SECTION 4. Notwithstanding any general or special law to the contrary, in each city or town certified by the commissioner of revenue to be assessing all property at full and fair market value, upon acceptance by the local appropriating authority, as hereinafter defined, a taxpayer who shall otherwise qualify for an exemption under clauses Seventeenth, Seventeenth C, Seventeenth D, Twenty-second, Twenty-second A, Twenty-second B, Twenty-second C, Twenty-second D, Twenty-second E, Thirty-seventh, Thirty-seventh A, Forty-first, Forty-first B, Forty-first C, Forty-second or Forty-third of section five of chapter fifty-nine of the General Laws shall be entitled to an additional exemption which shall be uniform for all exemptions and none of which shall exceed one hundred per cent of said exemption for which he qualifies; provided, however, that in no instance shall the taxable valuation of such property, after all applicable exemptions, be reduced below ten per cent of its full and fair cash valuation except through the application of section eight A of chapter fifty-eight or clause Eighteenth of section five of chapter fifty-nine of the General Laws; and provided, further, that the additional exemption shall not result in any taxpayer paying less than the taxes paid in the preceding fiscal year except through the application of section eight A of chapter fifty-eight or clause Eighteenth of section five of chapter fifty-nine of the General Laws. For the purposes of this section, the term "local appropriating authority" shall mean the board of selectmen in a town; the mayor, with the approval of the city council, in a city; and the town council in a municipality having such form of government. The local appropriating authority may elect to apply the provisions of this section in any fiscal year commencing on or after July first, nineteen hundred and eighty-five. The state treasurer shall annually reimburse a city or town which accepts this section only for the amount which otherwise would have been reimbursed under the respective clause had this section not been accepted by said city or town.

### Problems to work on
a) Translate this sentence from the tax exemption section into Spanish: "The local appropriating authority may elect to apply the provisions of this section in any fiscal year commencing on or after July first, nineteen hundred and eighty-five."
b) According to the tax exemption section, what body serves as the local appropriating authority in a town?
c) Pick up the tax exemption section after its last sentence and continue it.
None of the data is needed for these tasks.

### Dataset excerpt
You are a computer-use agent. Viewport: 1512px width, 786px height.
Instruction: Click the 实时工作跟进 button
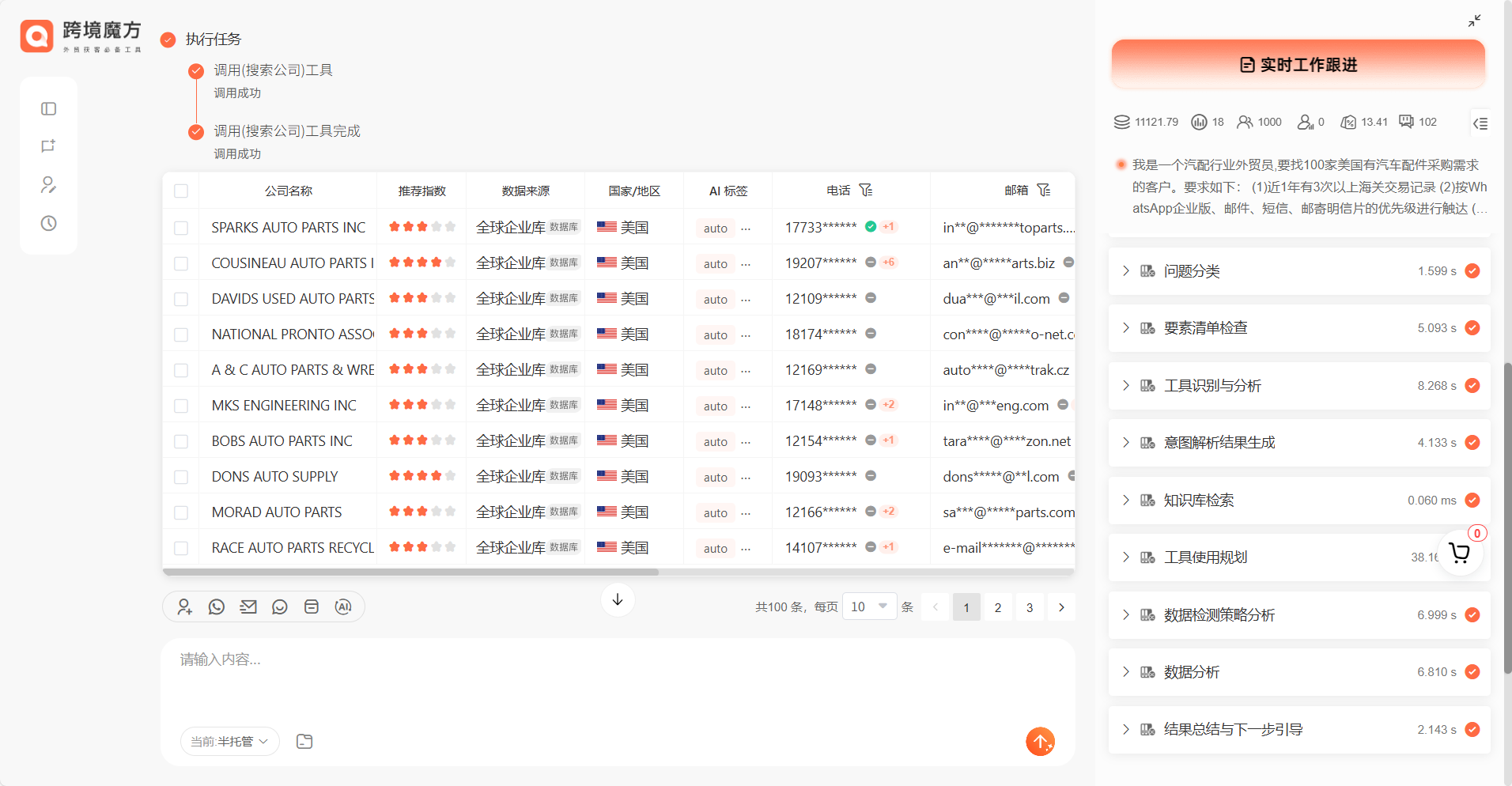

### Results in order
a) La autoridad local de asignación de fondos podrá optar por aplicar las disposiciones de esta sección en cualquier año fiscal que comience el primero de julio de mil novecientos ochenta y cinco o después de esa fecha.

b) The board of selectmen.

c)
SECTION 5. Notwithstanding any general or special law to the contrary, in any city or town which properly accepts the provisions of sections one, three, or four of this act, no city or town tax rate for fiscal year nineteen hundred and eighty-six or thereafter which has not been approved by the commissioner of revenue pursuant to section twenty-three of chapter fifty-nine of the General Laws prior to the effective date of this act shall be so approved unless said commissioner certifies that sufficient sums have been provided by the city or town to cover the costs of the locally accepted provisions. The requirements of this paragraph shall apply to all cities and towns for fiscal years beginning on or after July first, nineteen hundred and eighty-five.

Notwithstanding any general or special law to the contrary, any city or town which has properly accepted the provisions of sections one, three, or four of this act shall allow taxpayers, in the year of such acceptance, an additional forty-five days from the date of such acceptance to file applications for exemption thereunder; provided, however, that if any other general or special law would allow a later date for submission of said applications, that later date shall apply. The commissioner of revenue shall promulgate any necessary rules or regulations to ensure that all other time requirements of any general or special law inconsistent herewith conforms with the provisions of this section.

SECTION 6. The provisions of this act shall take effect upon its passage and shall apply to all fiscal years beginning on or after July first, nineteen hundred and eighty-five.

Approved June 9, 1986.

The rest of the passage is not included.